RED LEAVES (ALIM ADUMIM) (Bazi Gete, 2014)
Film Society of Lincoln Center, Elinor Bunin Munroe Film Center
Francesca Beale Theater, 144 West 65th St. between Broadway & Amsterdam
Friday, May 8, 6:45, and Sunday, May 10, 4:15, $14 ($75 for centerpiece screening and reception on May 8)
Festival runs May 6-12
212-875-5601
www.filmlinc.com
www.africanfilmny.org

Named Best First Film at the 2014 Jerusalem Film Festival, Bazi Gete’s Red Leaves is a compelling cinema-vérité-style tale of an Ethiopian Jewish family dealing with a very stubborn patriarch following the death of his wife. The film opens as a man tries to lead a goat to slaughter, an apt metaphor for what might become of seventy-four-year-old Meseganio Tadela (Debebe Eshetu), a solemn survivor of Sudan who suddenly tells his family that he has sold his home and will spend the rest of his life living with each of them in Tel Aviv. So he shows up unannounced at one son’s home, then another’s, leaving behind psychological wreckage that might never be undone. A stubborn man of few words, Meseganio is determined to preserve the old traditions in changing times that are quickly passing him by. His adherence gets him into trouble with his children and grandchildren, who have different priorities. Gete and cinematographer Edan Sasson use a handheld camera that puts the viewer at the Shabbat dinner table with the family as they playfully joke around with one another but afterward reveals Meseganio sitting by himself as everyone else goes on about their life without him. He can’t keep from interfering in his children’s lives, and he sticks his nose in various situations that turn volatile, from a confrontation with his granddaughter Bosna (Ruti Asarsai) to battles with his son Baruch’s (Meir Dassa) wife, Zehava (Hanna Haiela), and his other son, Moshe (Solomon Mersha). “Nothing to live for,” Meseganio’s friend Achenaf (Molla Megistu) says, but Meseganio has plenty to live for, if he would only recognize it. The final twenty minutes, and the wholly ambiguous ending, are heartbreaking and painful as the old man tries to find his way.
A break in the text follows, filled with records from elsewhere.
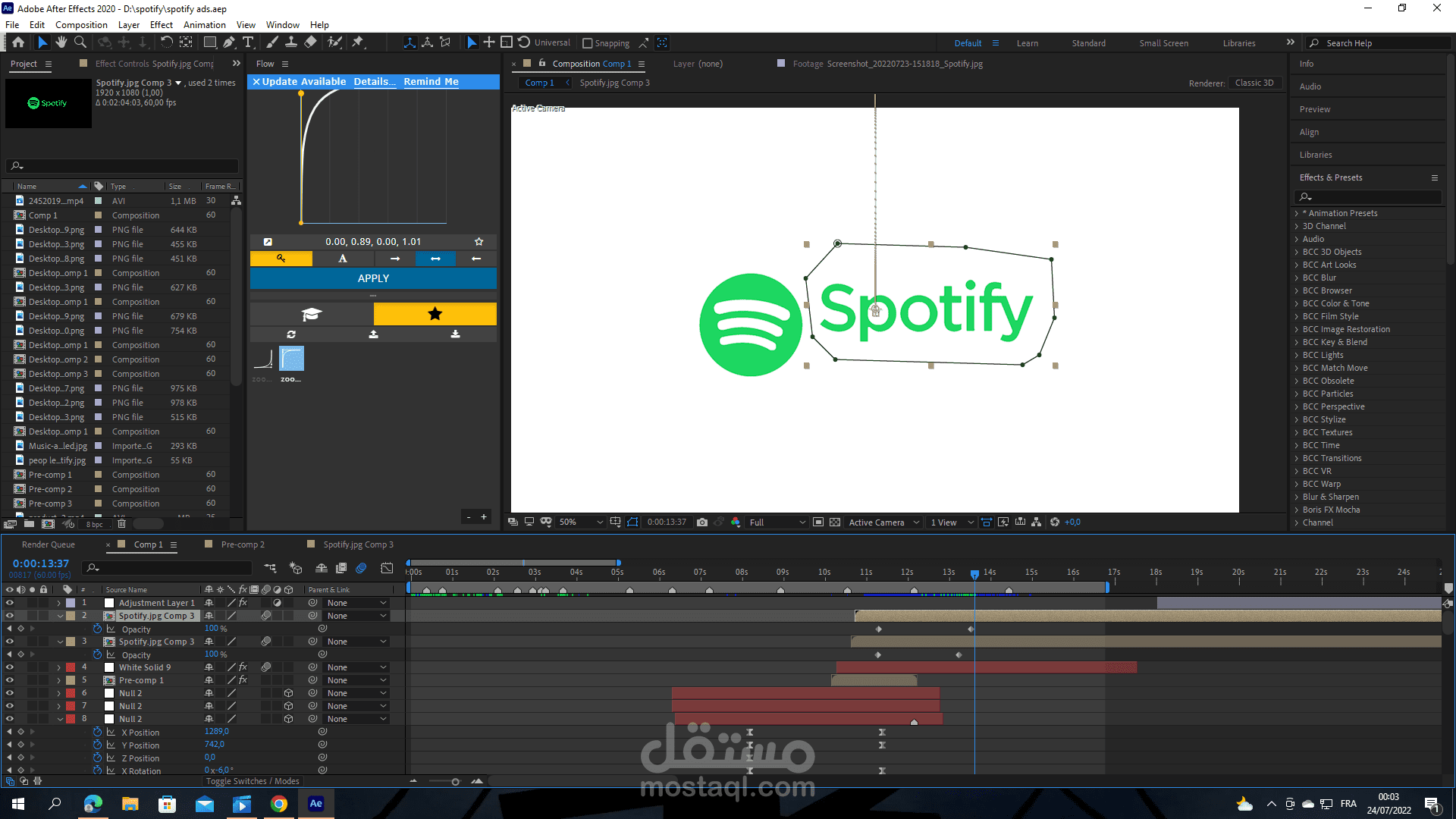Click the timeline zoom slider handle

point(455,782)
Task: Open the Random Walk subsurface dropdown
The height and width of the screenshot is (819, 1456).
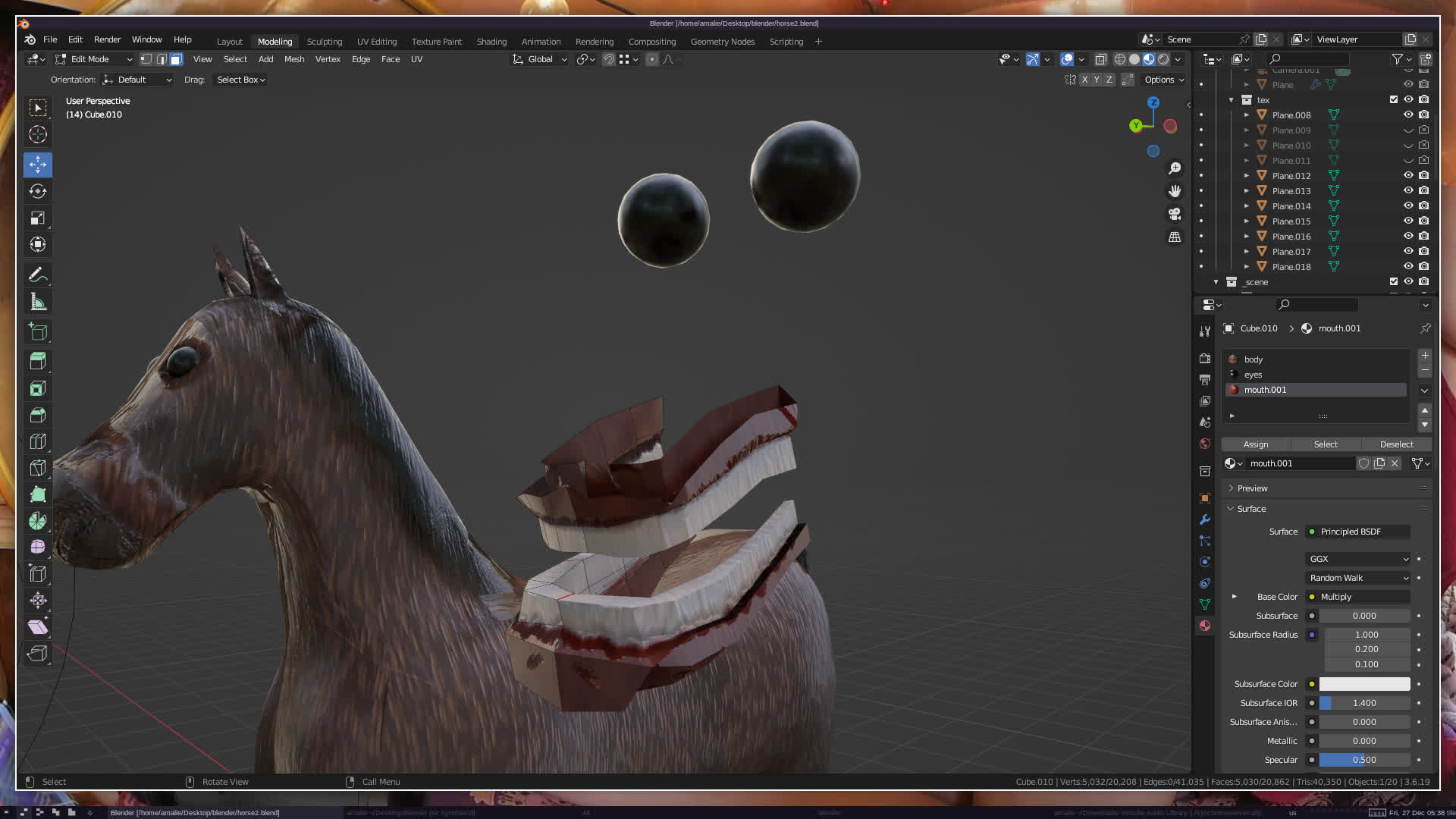Action: (x=1357, y=578)
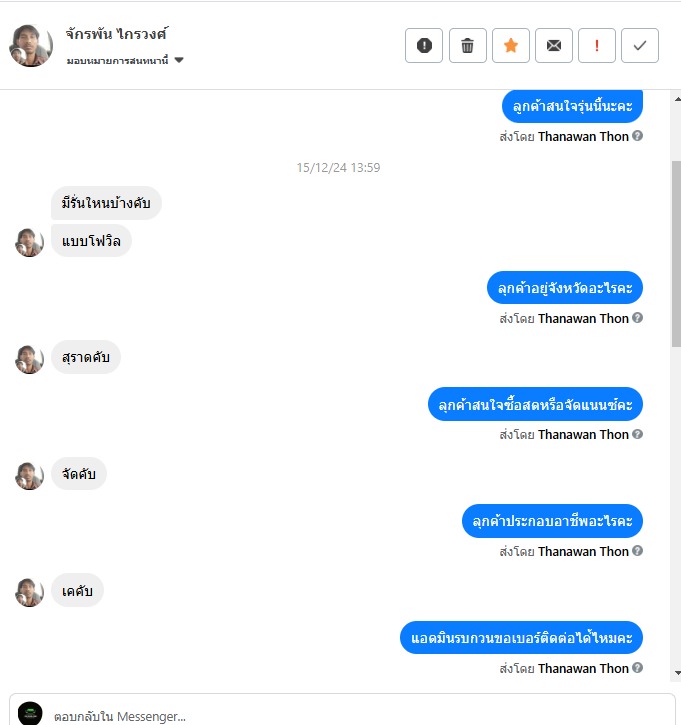681x725 pixels.
Task: Delete conversation with the trash icon
Action: [467, 45]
RED LEAVES follows a Lear-like Ethiopian immigrant stubbornly clinging to the old ways

RED LEAVES follows a Lear-like Ethiopian immigrant stubbornly clinging to the old ways

Gete was inspired by King Lear, Shakespeare’s classic tragedy of an aging old king and his daughters, as well as his own family, who went from Ethiopia to Sudanese refugee camps before moving to Israel when he was a young boy. Eshetu gives a subtly powerful performance as Meseganio, but he gets terrific support from the rest of the cast, all nonactors who play their parts extremely well. Featuring English, Hebrew, and Amharic, Red Leaves might be about the African diaspora, but it tells a story that any immigrant family will relate to. The film is the centerpiece selection of the twenty-second annual New York African Film Festival, screening May 8 at 6:45 and May 10 at 4:15 at the Film Society of Lincoln Center’s Francesca Beale Theater, followed by Q&As with Gete. (Red Leaves will also be shown May 19 at the JCC in Manhattan as part of the twelfth annual Sheba Film Festival.) The NYAFF runs May 6-12 and includes such other films as Carey McKenzie’s opening-night Cold Harbour, Dare Fasasi’s Head Gone, Tala Hadid’s The Narrow Frame of Midnight, followed by a Q&A with Hadid, Danny Glover, Khalid Abdalla, and Adam Shatz, and Philippe Lacôte’s Run, followed by a Q&A with Isaach de Bankolé.